Feb 25, 2020 • Avik Das
In my last post, I introduced the balanced parentheses problem. The solution required trying out multiple possibilities whenever there was a choice to be made, a solution I referred to as backtracking.
If you read my graphical introduction to dynamic programming, you’ll know I frequently bring up choice as a key concept when applying dynamic programming to problems. So how do backtracking and dynamic programming differ, and when do you apply one over the other? In this post, I’ll lay out some fundamental principles to answer those questions, then explore these principles with a few examples.
Backtracking has three fundamental traits:
When faced with a choice, each possibility is explored recursively.
After trying one choice and before trying the next, the program state is restored back to exactly what it was before trying the first choice.
When it’s clear an exploration path will not lead to a viable solution, the exploration of that path stops.
Let’s see how these traits apply to the last variant of the balanced parentheses problem. First, the choice inherent to our problem was whether to treat a delimiter as an open delimiter or a close delimiter. Let’s take as an example the following delimiter pairs:
a -> A
A -> b
b -> B
We want to check if the following string is balanced:
aaAbBbAA
Because the string is small, we can see the string is balanced, as followed, using height to represent nesting:
bB
A b
a A
a A
The choice occurs when the first A
is encountered, and we want to know if we should use it to close the previous a
or to start a new group. We can represent this choice as a tree, forking into two children whenever we have a choice. In this view, each node in the tree represents the current stack of delimiters that have yet to be closed.

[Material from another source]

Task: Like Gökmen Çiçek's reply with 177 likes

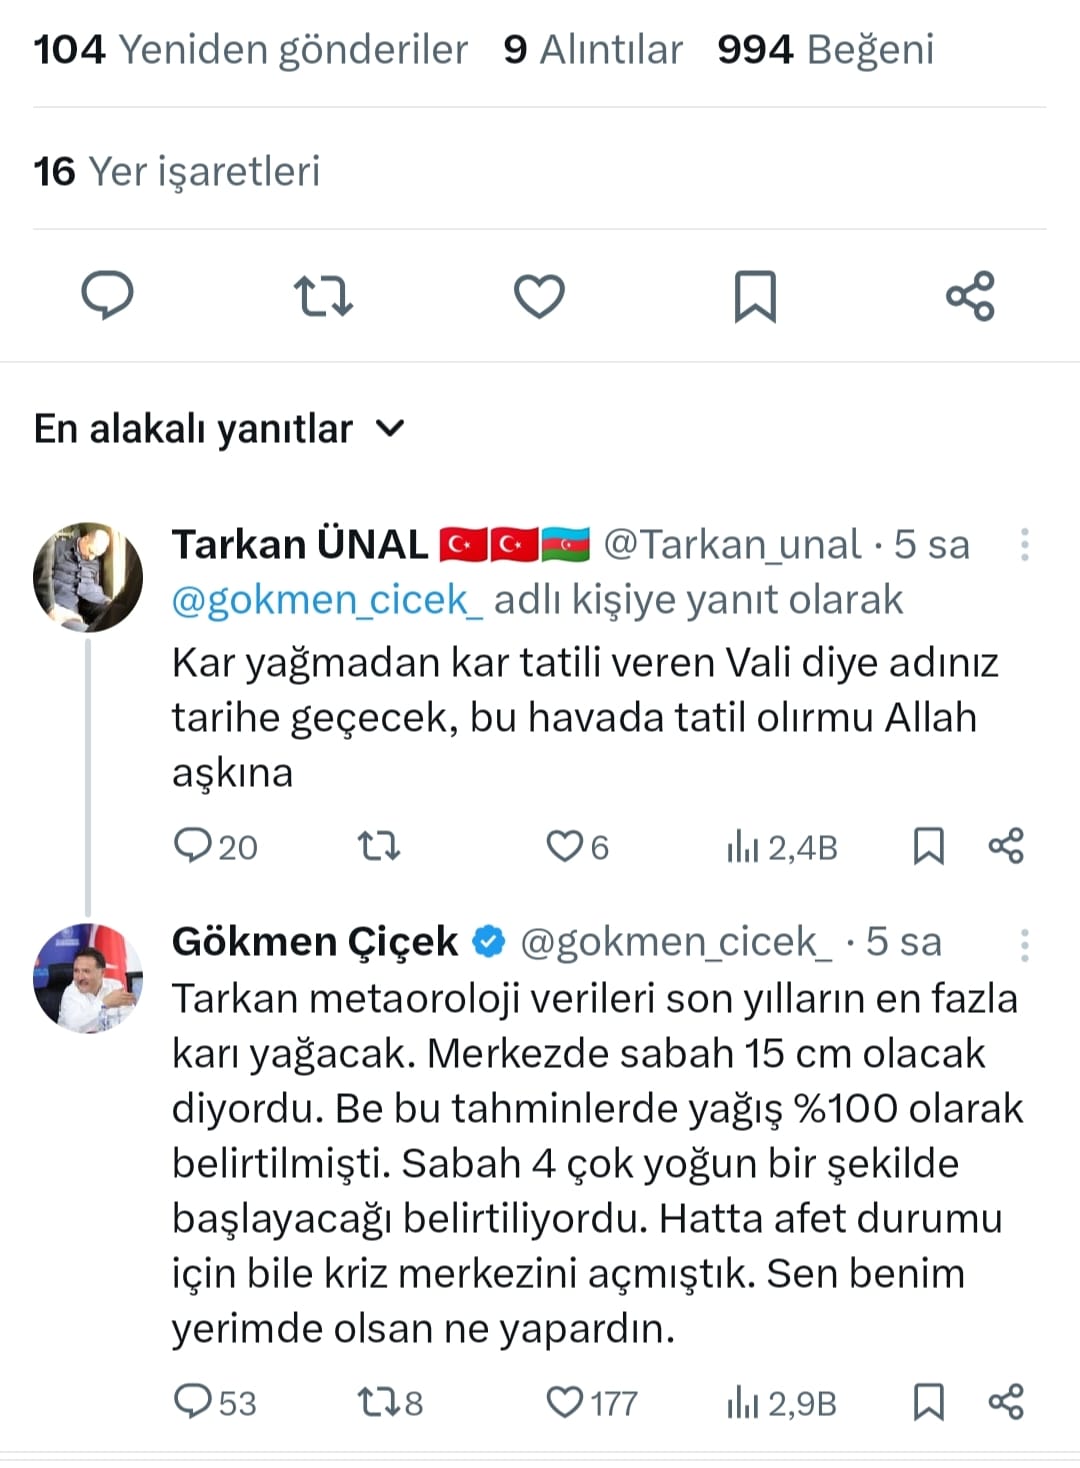Action: coord(564,1402)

In this way, the backtracking algorithm amounts to a depth-first search of the solution space. Technically, the search may be over a graph, as certain configurations may be visited multiple times. However, in this case, it’s more likely we’ll visit each configuration only once (a fact that’s detailed later in the post), making it more natural to view the algorithm as a tree search.
Notice the first important trait of backtracking: one choice can lead to another, and the resulting choices must be explored recursively. For example, if we assume the first A
is an open delimiter, we now face the choice of whether b
is an open or close delimiter. This leads to another choice, which would also be explored fully, and so on.

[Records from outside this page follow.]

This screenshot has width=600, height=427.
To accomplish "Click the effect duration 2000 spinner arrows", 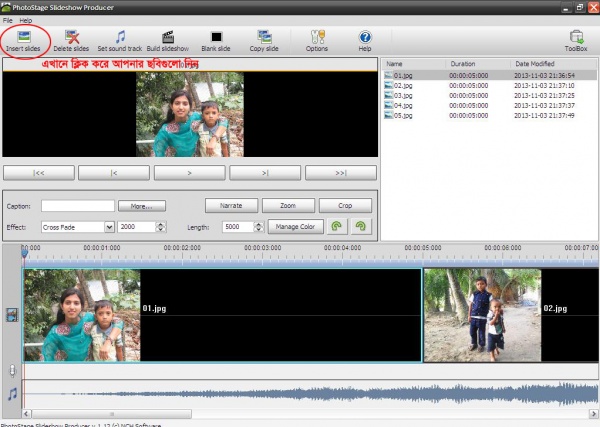I will tap(160, 227).
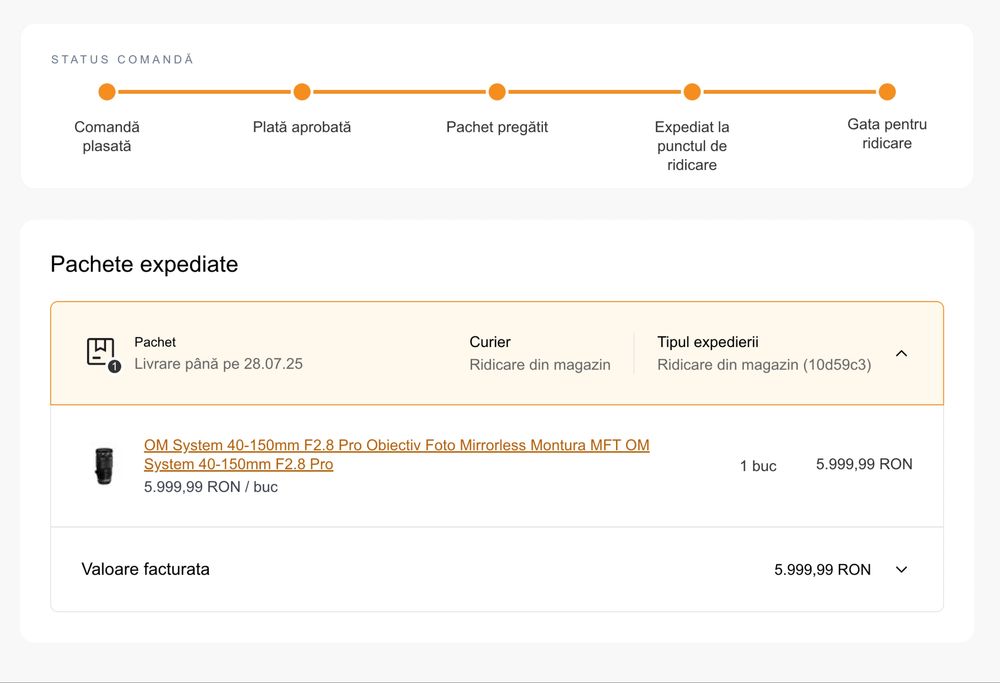This screenshot has height=683, width=1000.
Task: Click the 'Valoare facturata' row label
Action: (146, 569)

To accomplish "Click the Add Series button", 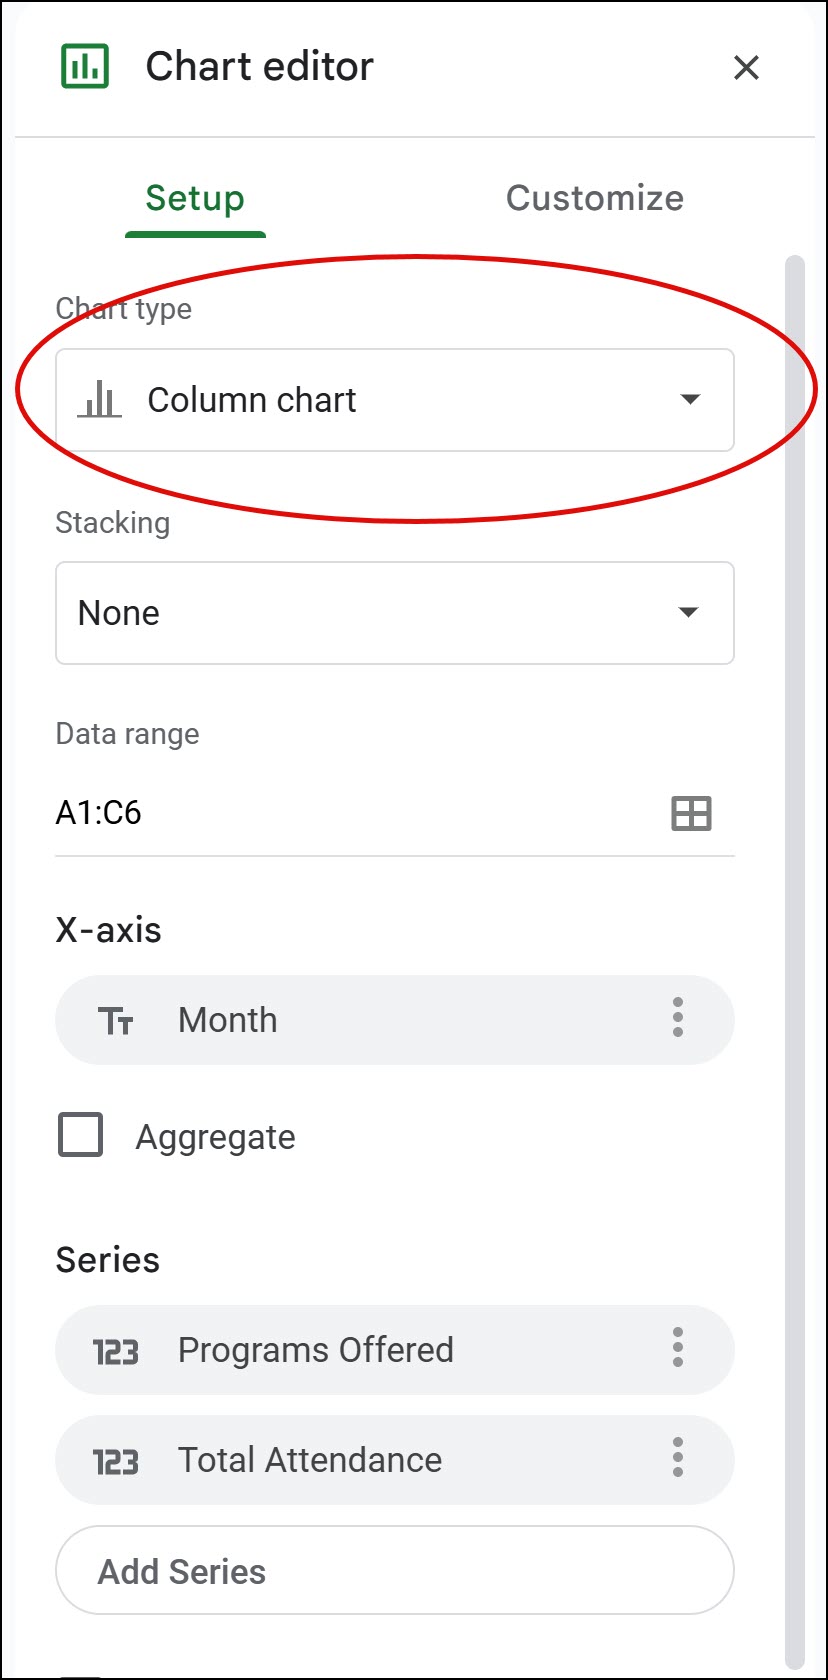I will pyautogui.click(x=395, y=1570).
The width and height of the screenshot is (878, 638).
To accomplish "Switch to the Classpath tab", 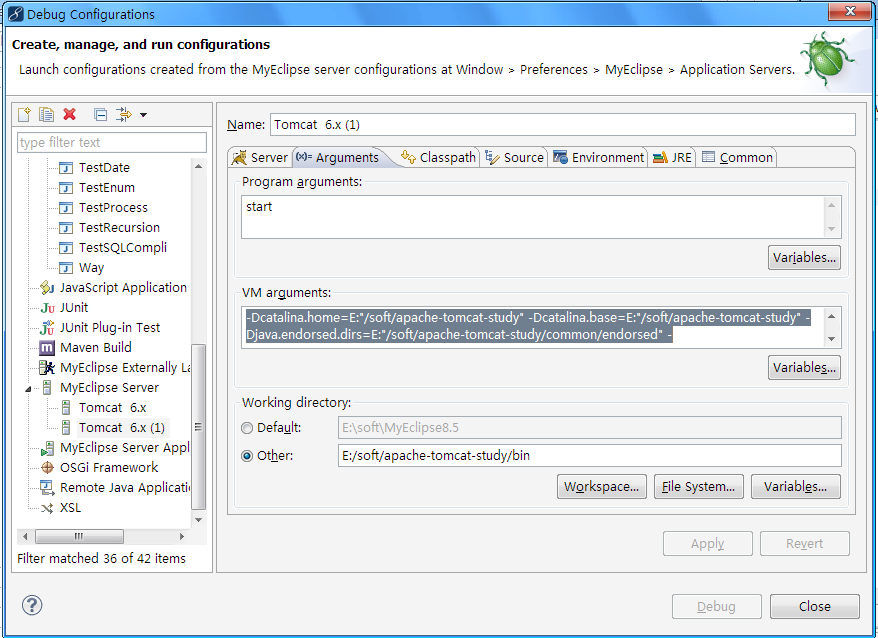I will click(438, 157).
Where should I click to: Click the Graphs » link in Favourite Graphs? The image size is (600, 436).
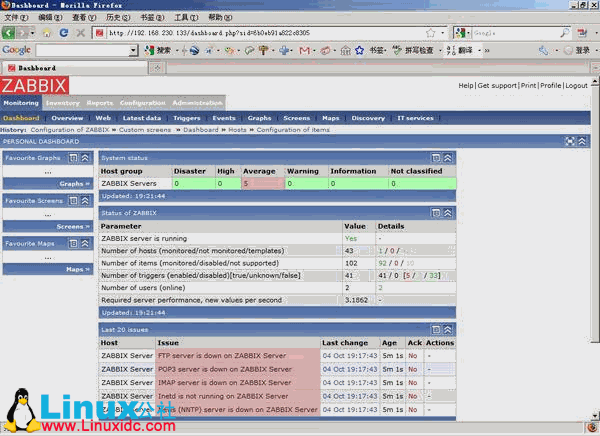71,184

Secondly, after exploring the subtree in which A
is an close delimiter, we would find that subtree does not result in a balanced string. So, we would explore the other subtree in which A
is an open delimiter. But before doing so, out program state would be the same as is was before the first subtree was explored: the first aa
have been consumed and we’re deciding what to do with the first A
.
This illustrates the second trait of backtracking. Even though visiting the first subtree messed with the program state by pushing and popping items off its stack, the result after finishing the subtree exploration is as if nothing happened. In other words, each recursive tree exploration has the invariant of not changing the program state at the end of the exploration.
I see people get tripped up when they move from the iterative solution used for the second variant of the problem (a fixed set of delimiters) to a recursive solution for the third variant (user-provided delimiters). Because they are used to mutating a stack across iterations, they have trouble reconciling the mutation with recursion. But, if you maintain the invariant above, you can still mutate a single stack across recursive calls! Just make sure the stack is the same by the end of each function call!
Let’s say the algorithm decides to try the following sequence of choices:
The first A
is an open delimiter. This leaves us with a stack consisting of aaA
and the remainder of the string as bBbAA
.
The subsequent b
is a close delimiter. This leaves the stack as aa
(since the A
just got closed) and the remainder of the string as BbAA
.
But now, the algorithm is stuck because the following B
can only be a close delimiter and it has nothing to close. At this point, the rest of the string doesn’t have to be processed, and the subtree starting with the sequence of decisions above no longer needs to be explored further.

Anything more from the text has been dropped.